米中のIT大手にスタートアップも入り乱れ、2018年に入って一気にヒートアップした覇権争い。 「マラソン」にも例えられる競争を勝ち抜き、次のIT業界を制するのは誰か。

 「AI(人工知能)とIoT、インダストリー4.0とブロックチェーン、そして量子コンピューター。あらゆる企業がこの5つのテクノロジーに備える必要がある」。米IBMのバージニア・ロメッティCEO(最高経営責任者)は6月中旬、ドイツのハノーバーで開催された世界最大級の見本市「CeBIT 2018」で熱弁を振るった。量子コンピューターがAIなどと並ぶ、IT業界の「注目株」になった瞬間だ。

商用化でリード
顧客との連携急ぐ
(写真=Bloomberg/Getty Images)
IBMのロメッティCEOは「あらゆる企業が量子コンピューターに備える時期だ」と訴え、同社復活の切り札に位置づける。下はクラウドで利用できる「IBM Q」

 世界中のIT大手が、量子の力に魅入られている。米グーグルに加え、米マイクロソフトや米インテルも開発体制を相次ぎ強化し、ベンチャーに巨額の資金が流れ込む。中国からはアリババ集団も参戦。18年の盛り上がりは、量子コンピューター「元年」と呼ぶにふさわしい。

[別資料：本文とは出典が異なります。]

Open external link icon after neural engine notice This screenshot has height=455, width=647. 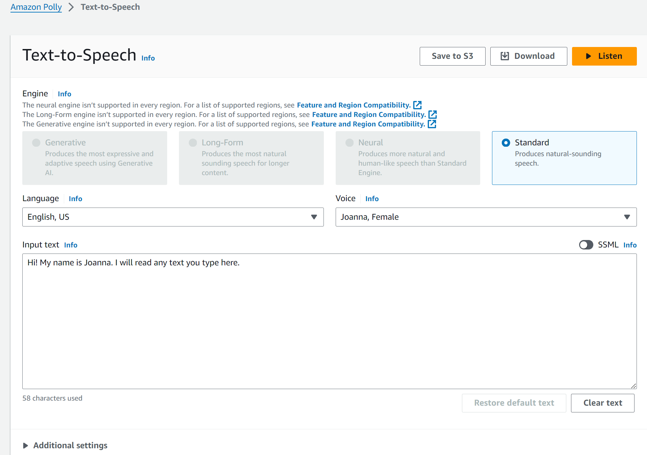[417, 105]
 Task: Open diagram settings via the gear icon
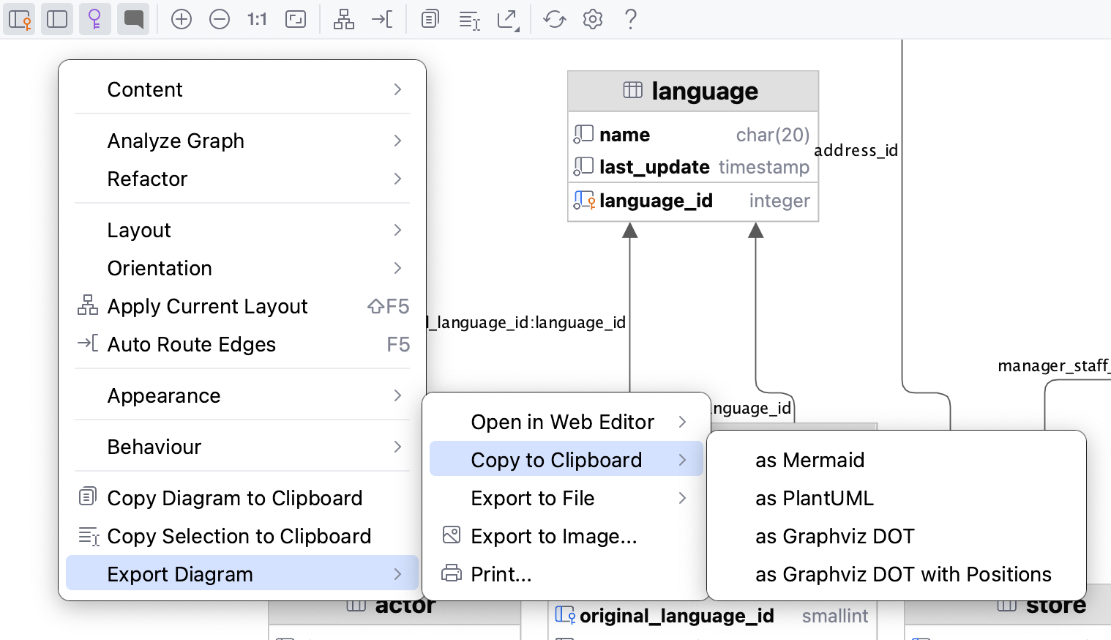(x=592, y=19)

 IBMが狙うのは、スーパーコンピューターで失った地位の「奪還」だ。量子コンピューターはまず、化学シミュレーションやAI分野で使われるスパコンを置き換えていくとされる。米調査会社ハイペリオンリサーチによれば、17年のスパコン世界市場規模は123億ドル(約1兆3530億円)に達する。